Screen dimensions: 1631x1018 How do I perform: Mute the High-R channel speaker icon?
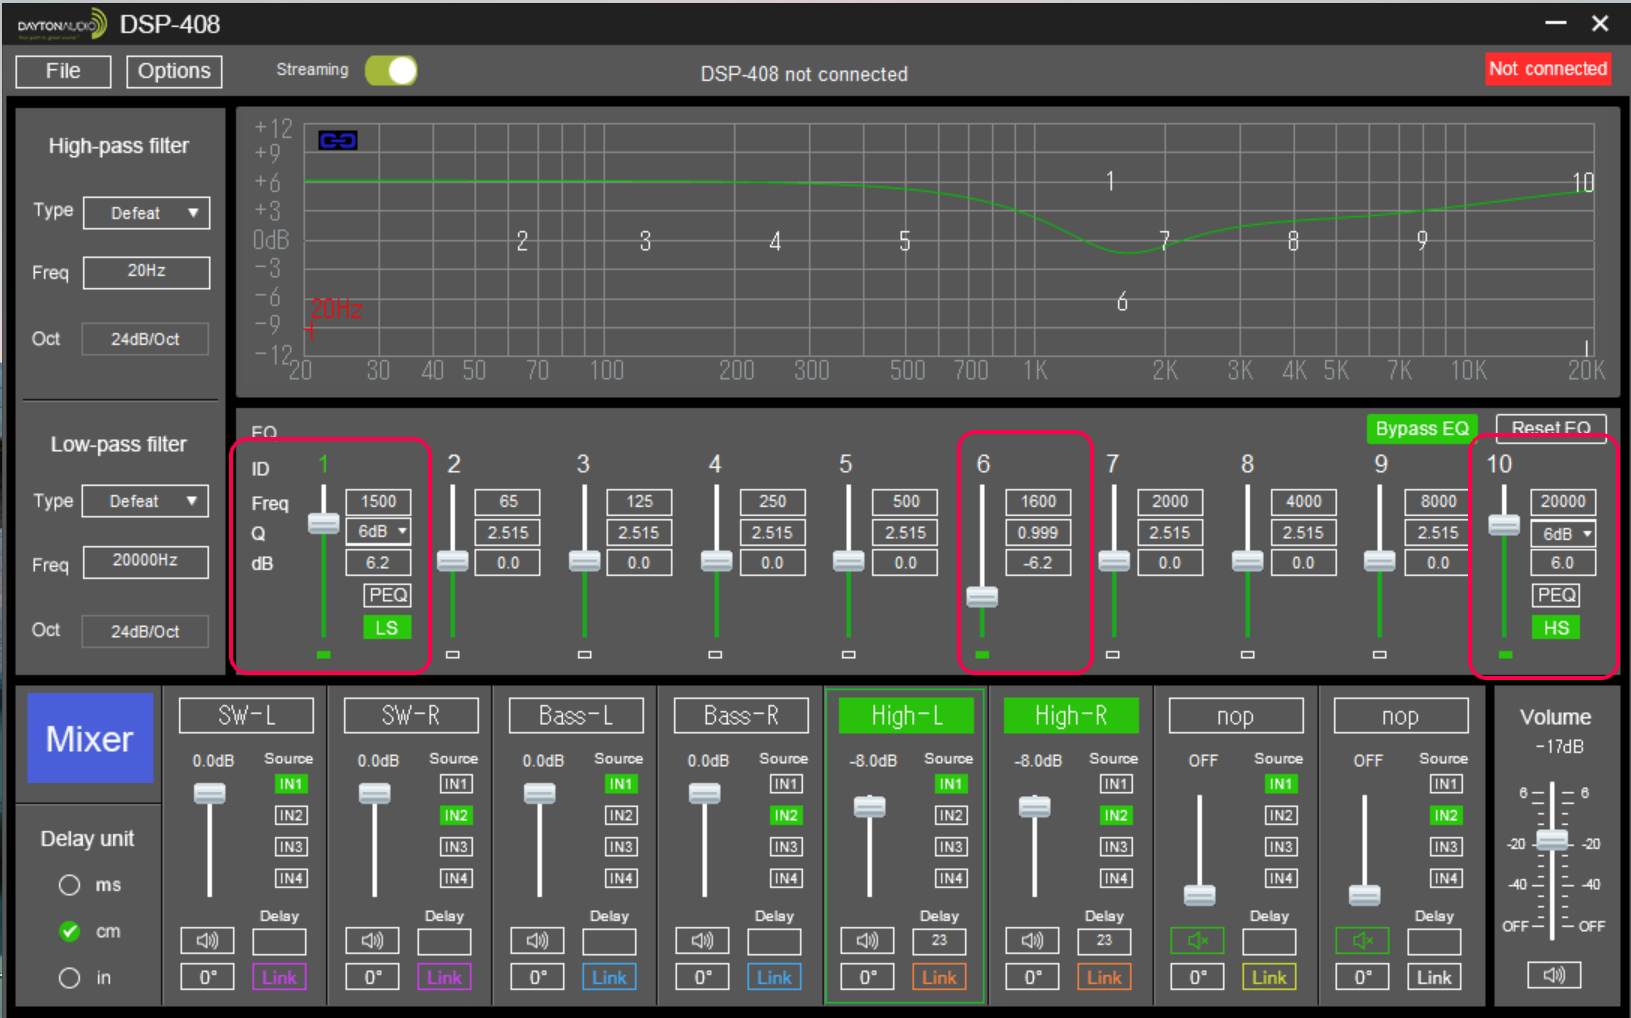1032,941
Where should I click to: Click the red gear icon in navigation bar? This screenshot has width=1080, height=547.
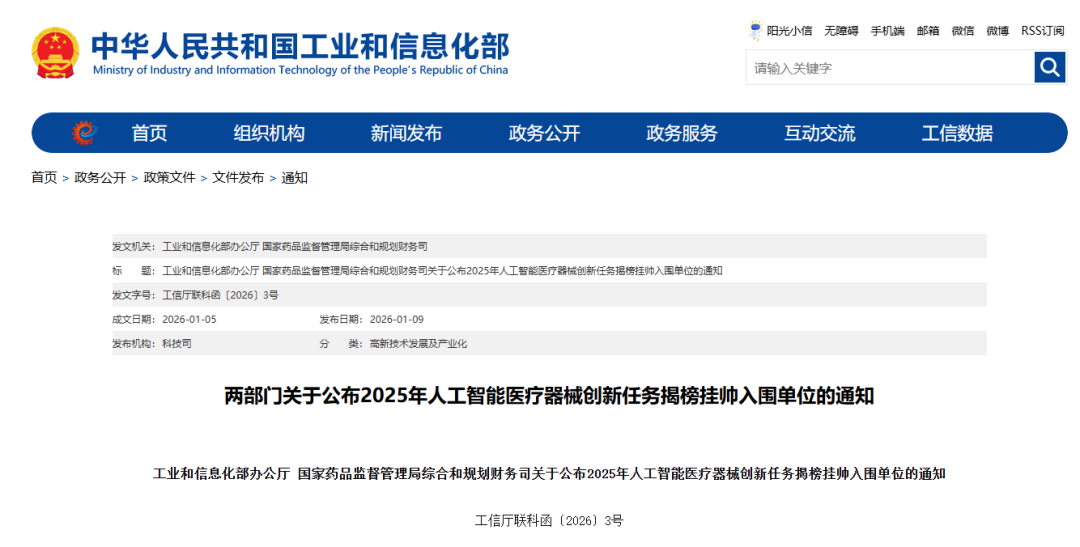click(x=83, y=133)
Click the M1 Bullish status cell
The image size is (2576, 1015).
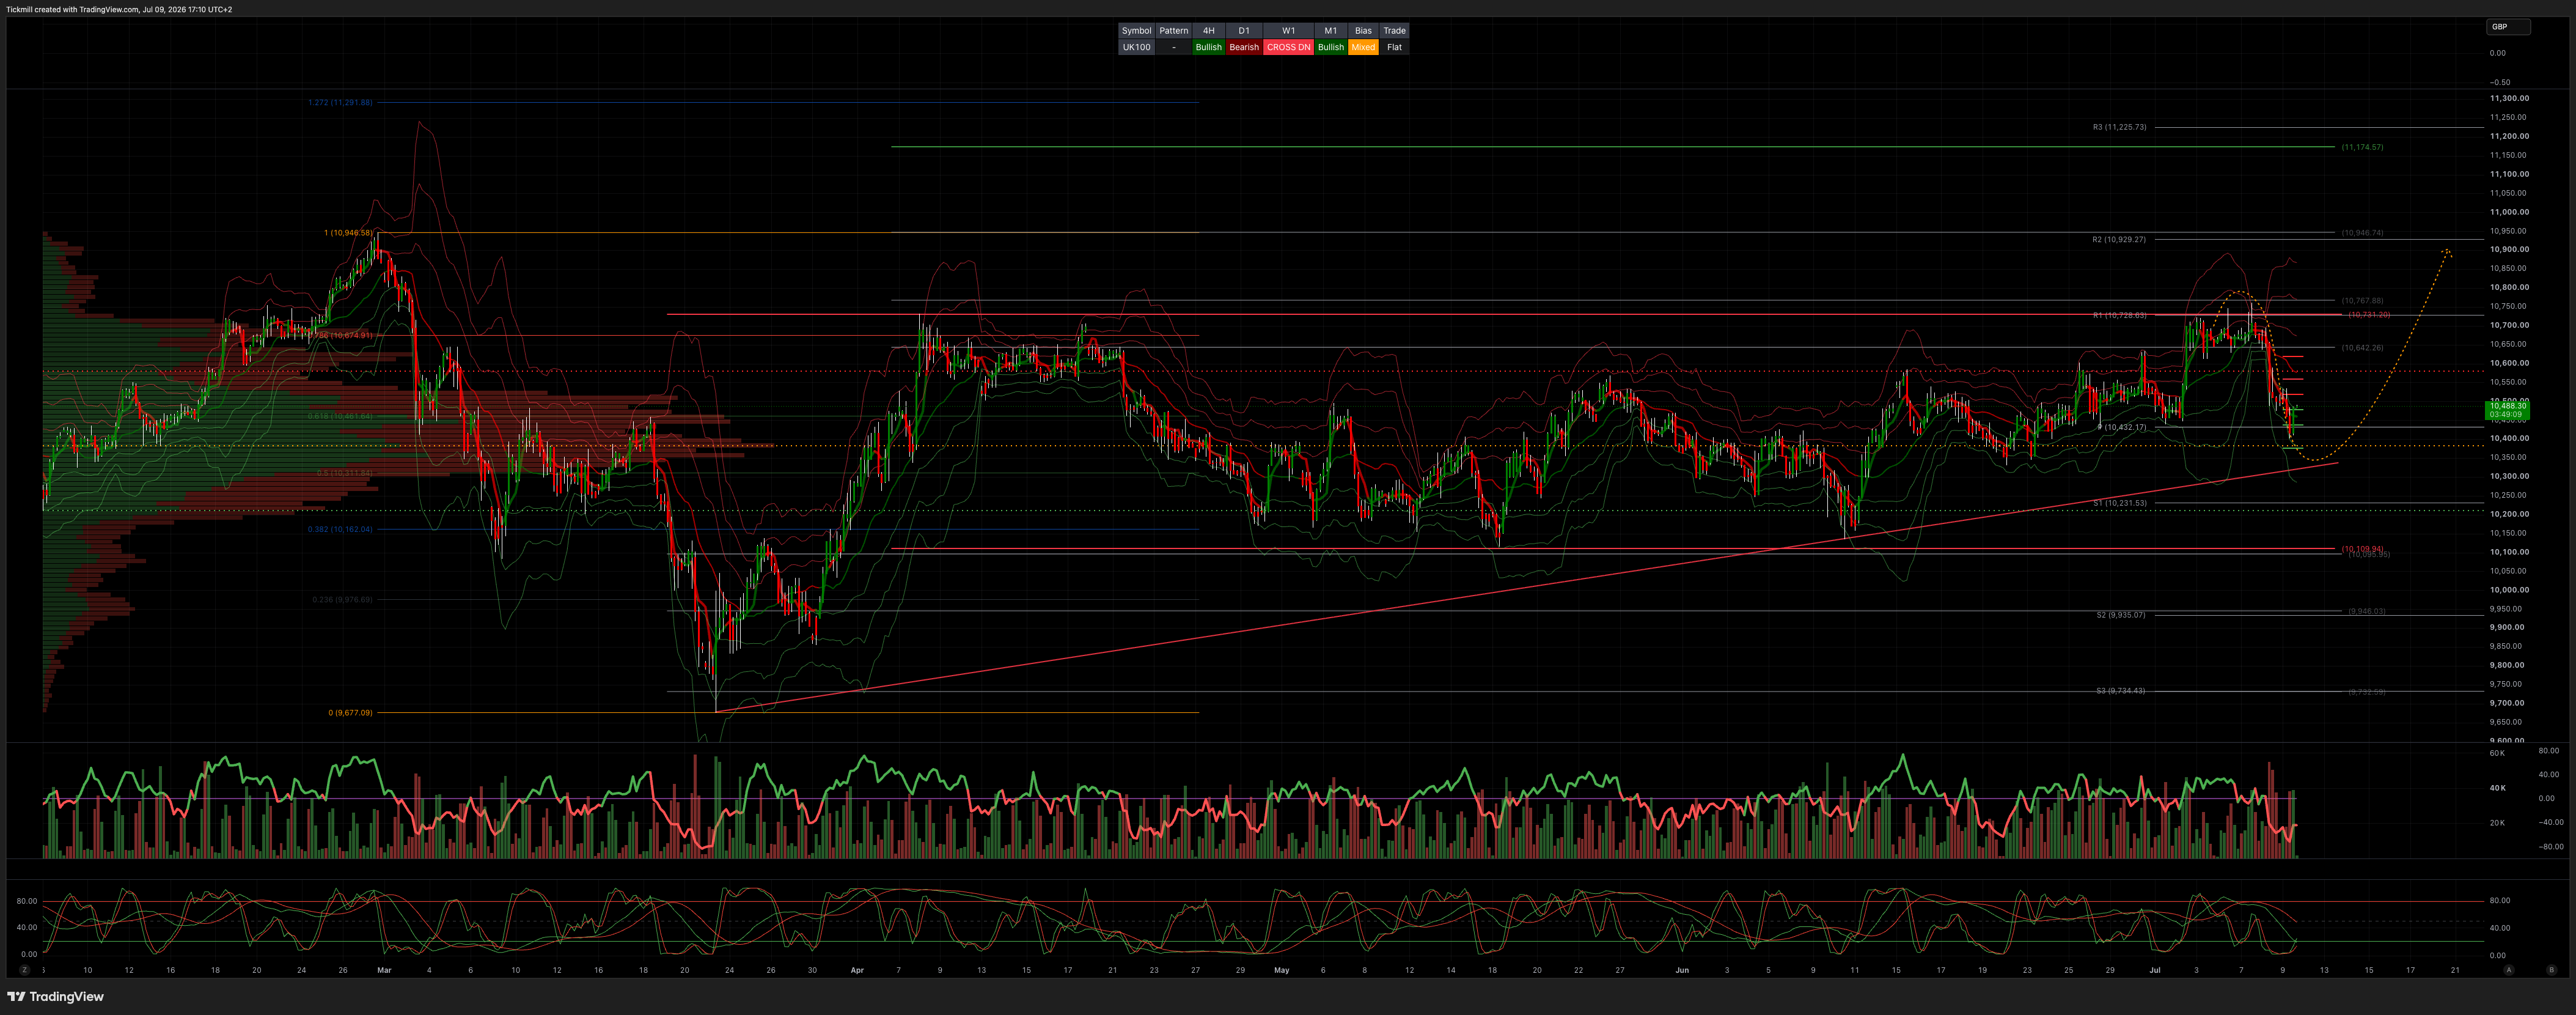1330,47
--*--
__Work required__.
Could you rewrite these lines with "icon" swapped for "button" everywhere it occurs, keeping everything else unchanged and omitting the pictures?

__Response below__.
Screen dimensions: 1631x1018 How do I perform: Mute the High-R channel speaker button?
1032,941
Where should I click to: Click the red gear button in navigation bar? This screenshot has width=1080, height=547.
click(x=83, y=133)
Click the M1 Bullish status cell
The image size is (2576, 1015).
1330,47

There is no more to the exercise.